→ **What to do**: Arrange the rows below as a Markdown table with two columns, Row for its number and Line for its text, and skip any blank lines. Leave the pictures out.

→ **Entries supplied**:
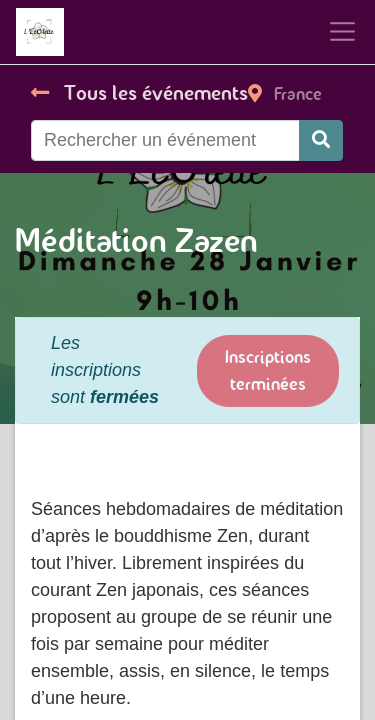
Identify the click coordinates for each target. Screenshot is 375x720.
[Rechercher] (321, 140)
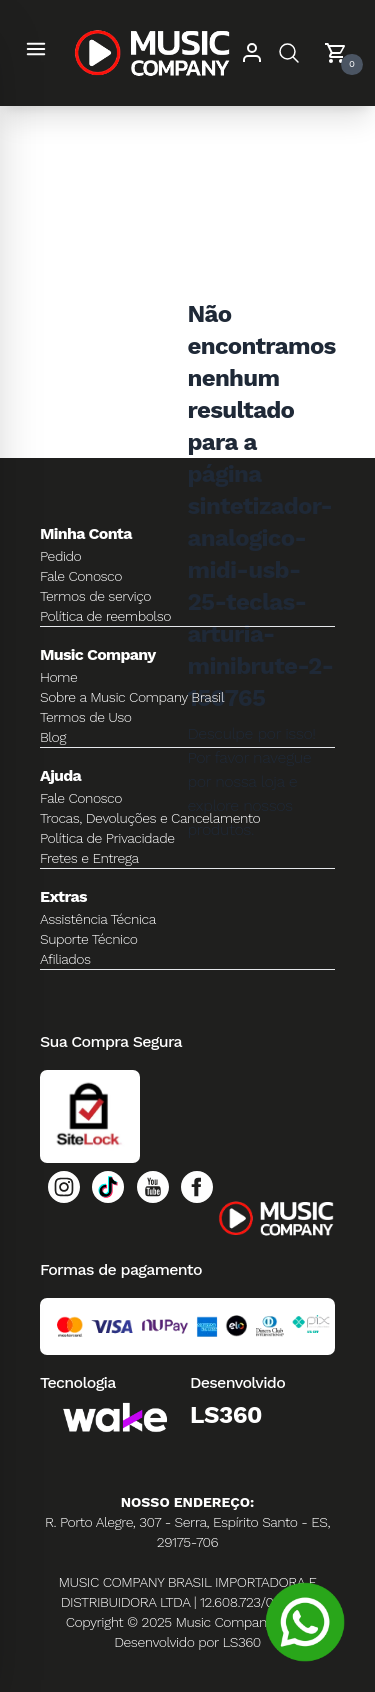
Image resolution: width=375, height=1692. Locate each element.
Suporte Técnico (89, 939)
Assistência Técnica (98, 919)
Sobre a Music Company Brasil (132, 697)
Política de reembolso (105, 616)
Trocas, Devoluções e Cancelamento (150, 818)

→ **Output of the exercise**:
| Row | Line |
|---|---|
| 1 | Identify the click coordinates for each target. Screenshot is 375x720. |
| 2 | [Rechercher] (321, 140) |
| 3 | Image resolution: width=375, height=1692. Locate each element. |
| 4 | Suporte Técnico (89, 939) |
| 5 | Assistência Técnica (98, 919) |
| 6 | Sobre a Music Company Brasil (132, 697) |
| 7 | Política de reembolso (105, 616) |
| 8 | Trocas, Devoluções e Cancelamento (150, 818) |